Datas de Estreia: Nota:
Brasil Exterior Crítico Usuários
24/11/2006 01/01/1970 5 / 5 5 / 5
Distribuidora
Duração do filme
87 minuto(s)

Happy Feet: O Pingüim
Happy Feet

Dirigido por George Miller. Com as vozes de Elijah Wood, Robin Williams, Hugh Jackman, Nicole Kidman, Brittany Murphy, Hugo Weaving, Steve Irwin, Anthony LaPaglia.

 Dono de uma filmografia eclética - ainda que relativamente curta – que começou com a trilogia Mad Max e inclui o irregular As Bruxas de Eastwick e o excepcional O Óleo de Lorenzo, o cineasta australiano George Miller retorna à cadeira de diretor com a animação Happy Feet depois de seis anos de ausência, já que seu último longa foi o maravilhoso (e injustamente pouco apreciado) Babe: Um Porquinho na Cidade, lançado em 1998. Responsável também pelo roteiro de Babe: Um Porquinho Atrapalhado, Miller é um dos raros autores que trabalham com segurança tanto em produções adultas quanto infantis – e que, mais do que isso, reconhece a eficácia de se acrescentar toques sombrios a histórias voltadas para públicos mais jovens, conferindo peso dramático a tramas aparentemente inconseqüentes.

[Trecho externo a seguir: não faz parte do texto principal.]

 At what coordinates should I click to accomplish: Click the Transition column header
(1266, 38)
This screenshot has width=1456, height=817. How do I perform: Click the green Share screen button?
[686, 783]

Trabalhando a partir de um roteiro que escreveu ao lado de Warren Coleman, John Collee (Mestre dos Mares) e Judy Morris (sua parceira em Um Porquinho na Cidade), Miller se beneficia, em Happy Feet, do sucesso do recente A Marcha dos Pingüins, que se encarregou de apresentar ao público o curioso ciclo reprodutivo dos animais que protagonizam a animação. Assim, quando vemos os pingüins-imperador se agrupando numa tentativa de se protegerem do frio enquanto chocam os ovos deixados pelas fêmeas, imediatamente compreendemos o que está em jogo sem que o filme precise fornecer informações adicionais sobre o que está ocorrendo. Da mesma forma, justamente por conhecermos um pouco melhor os hábitos daquela espécie, torna-se infinitamente mais divertido perceber como Miller e seus co-roteiristas exploram a monogamia temporária dos animais para conceber uma trama na qual o canto dos pingüins desempenha papel fundamental no acasalamento – algo que representa um grave problema para o protagonista, o jovem Mano, que, incapaz de cantar, é discriminado por sua predileção pelo sapateado.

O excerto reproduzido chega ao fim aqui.